Shot on the coast of Brittany, Finis Terrae portrays the hardships faced by Breton fishermen and coastal kelp-harvesters. Musical accompaniment will be provided by Curt Collective. (According to the Barbican website, "Curt Collective's daring new score uses oboe, clarinet, trombone, guitars, percussion, electronics and voices, spoken and sung.")
The Latin Finis Terrae, by the way, means "the end of the world" or "where the earth ends."
Also at the Barbican: From Sept. 23-Dec. 10, the Barbican Centre will screen "the biggest season of Shostakovich's work on film ever presented" in the United Kingdom. Dmitri Shostakovich, one of the most renowned Russian composers of the twentieth century, created scores for numerous films.

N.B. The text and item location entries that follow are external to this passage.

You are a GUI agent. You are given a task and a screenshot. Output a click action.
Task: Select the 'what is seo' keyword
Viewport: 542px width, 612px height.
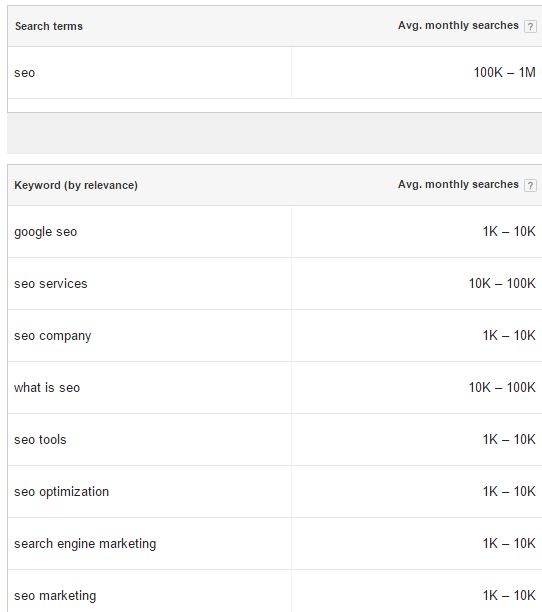point(47,388)
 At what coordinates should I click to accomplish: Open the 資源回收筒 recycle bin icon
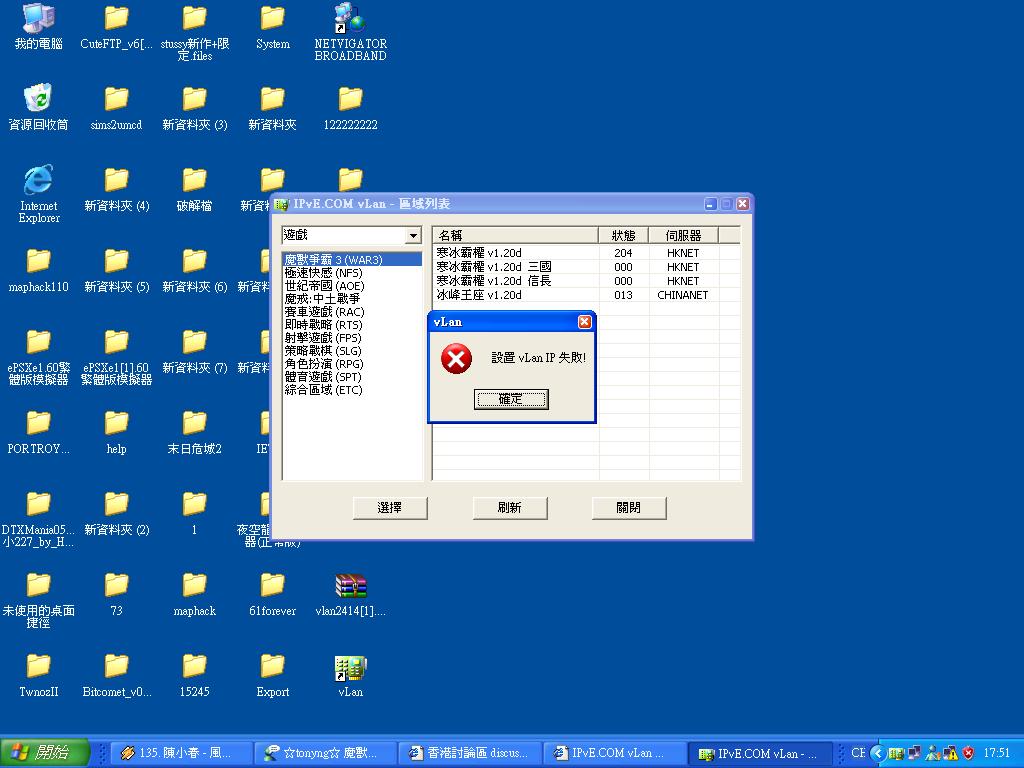tap(38, 100)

Among those to be screened at the Barbican are Sergei Yutkevich and Fridrikh Ermler's 1932 political propaganda-cum-love story Vstrechnye / The Counterplan (Sept. 23); Albert Gendelshtein's 1935 post-Revolution civil war drama Lyubov i nenavist / Love and Hate (Oct. 8); and Alexander Faintsimmer's 1955 drama Ovod / The Gadfly (Dec. 10), the tale of a nineteenth-century Italian revolutionary who rebels against both church and state.